This article was produced by Olswang LLP, which joined with CMS on 1 May 2017.
The Gambling Commission has responded to a number of industry enquiries about whether a product should be classified as remote betting or remote gaming by issuing an advice note. Whilst the distinction is less important now that both activities can be provided lawfully under licence from the UK, it remains of significance because the two activities require different operating licences in relation to which different fees and regulatory requirements apply.
In order to assist operators in understanding what licence they require, the Commission has formulated two tests, as follows:
Is the product a virtual version of a known casino game, a derivative of one or designed to resemble one?
If the answer is yes then the Commission considers that the product is gaming and a remote casino operating licence is required.
If the answer is no then Test 2 becomes relevant.

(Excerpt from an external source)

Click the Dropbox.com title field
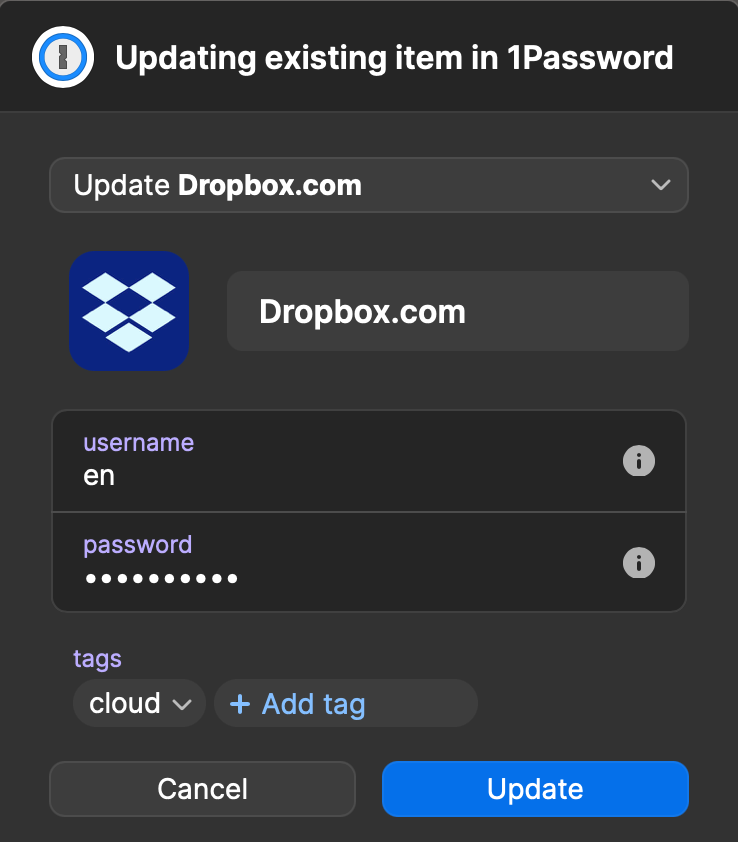The image size is (738, 842). [458, 311]
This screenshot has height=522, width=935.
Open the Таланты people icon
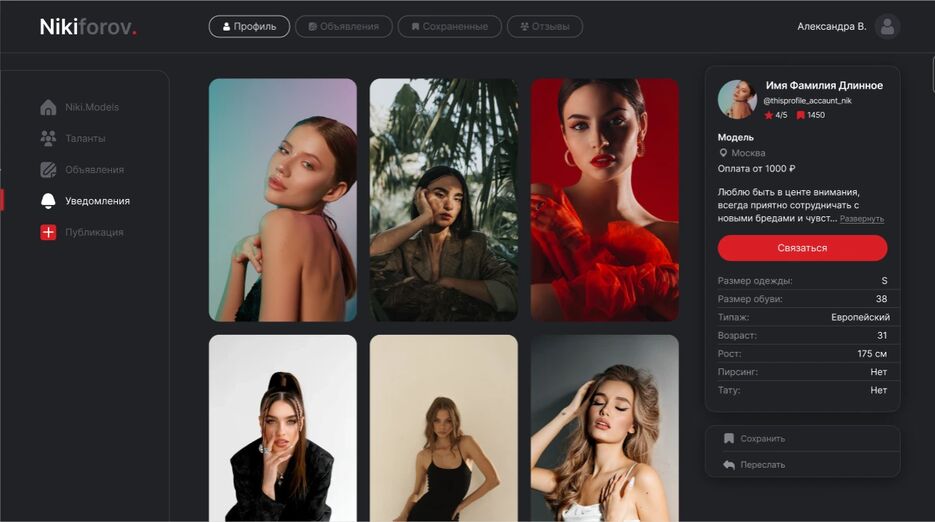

Does the product meet the following criteria?
1. Is it a virtual game which is not a sport?
2. Do the customers participate in or bet on the outcome of the game?

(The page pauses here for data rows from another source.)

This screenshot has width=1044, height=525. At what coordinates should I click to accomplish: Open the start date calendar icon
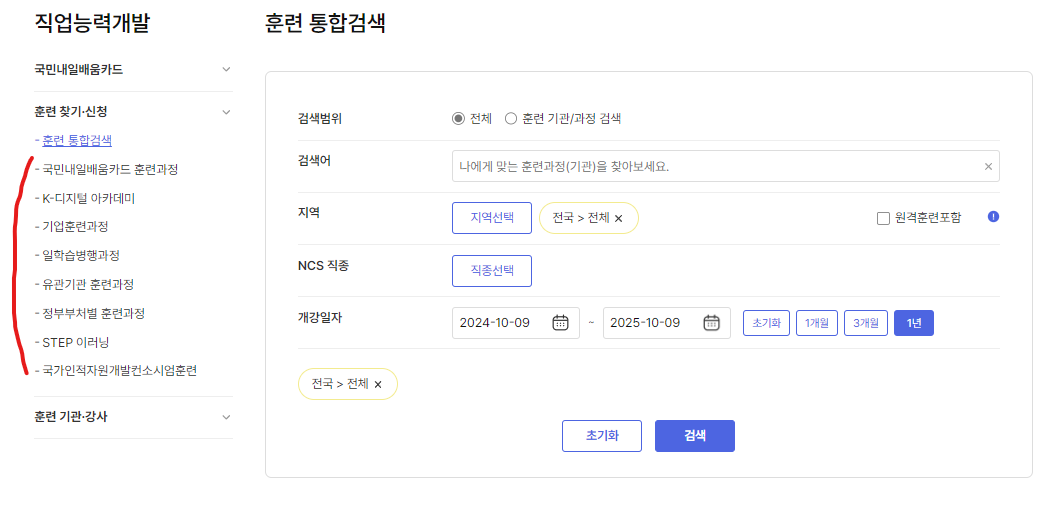[560, 323]
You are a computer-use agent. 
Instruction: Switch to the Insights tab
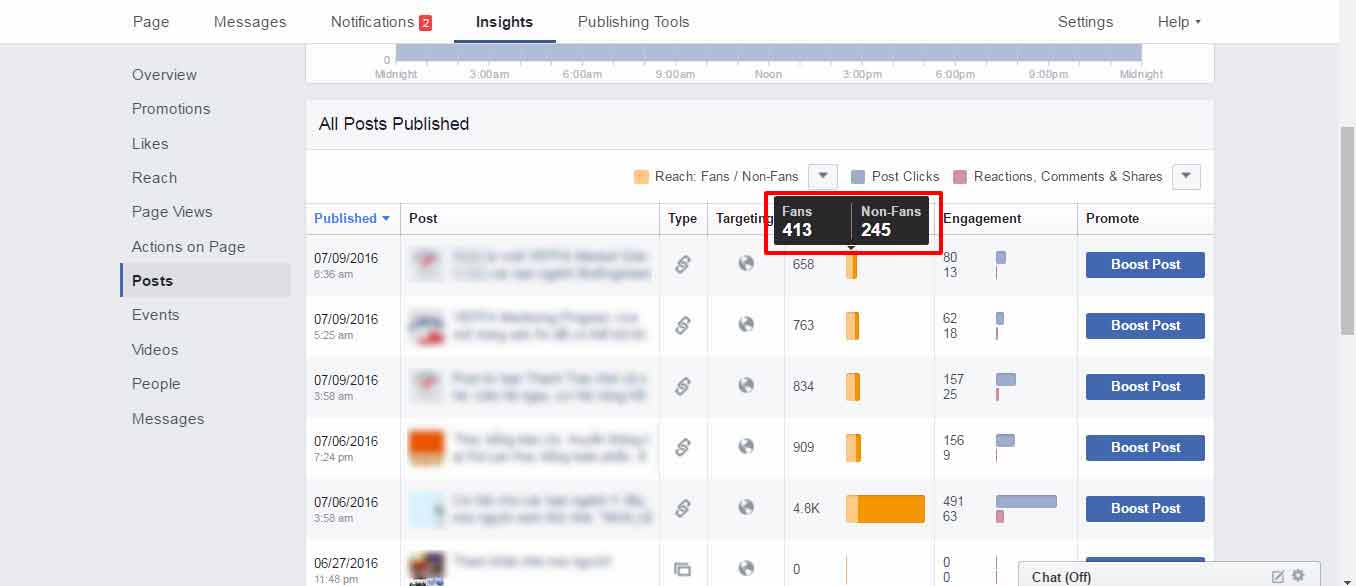[504, 21]
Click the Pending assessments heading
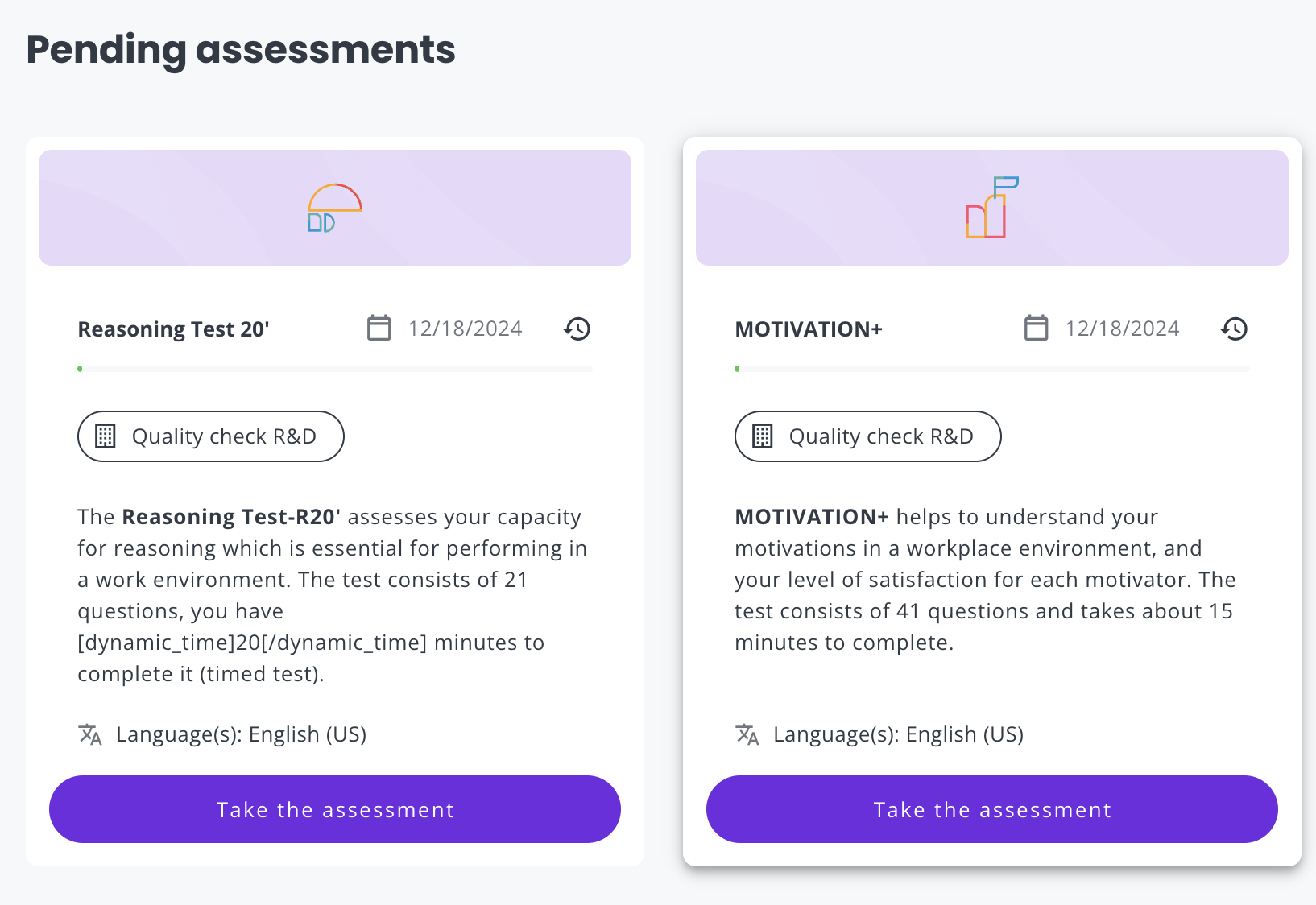The width and height of the screenshot is (1316, 905). pyautogui.click(x=241, y=50)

3. Is there an element of chance involved? Is the outcome determined by anything other than skill?
4. Is there a prize?
If the answer to all four questions is yes then the Commission considers that the product is gaming and a remote casino licence is required.
This guidance clarifies that holders of remote betting licences cannot, without also obtaining a remote casino licence, offer games which look like (by way of example) roulette, on the old FOBT argument that customers are simply placing a fixed odds bet on a particular colour or number being thrown up by a random number generator. This is consistent with the reclassification of FOBTs as gaming machines.
However, the guidance is perhaps confusing in relation to offerings such as virtual horse racing where a prize is available for winners. Applying question 1 of Test 2, is virtual horse racing of itself a sport? Assuming not (on the basis that it is not an activity that exists of its own accord on which people then bet), then this suggests that any form of virtual horseracing should be regulated as gaming not betting.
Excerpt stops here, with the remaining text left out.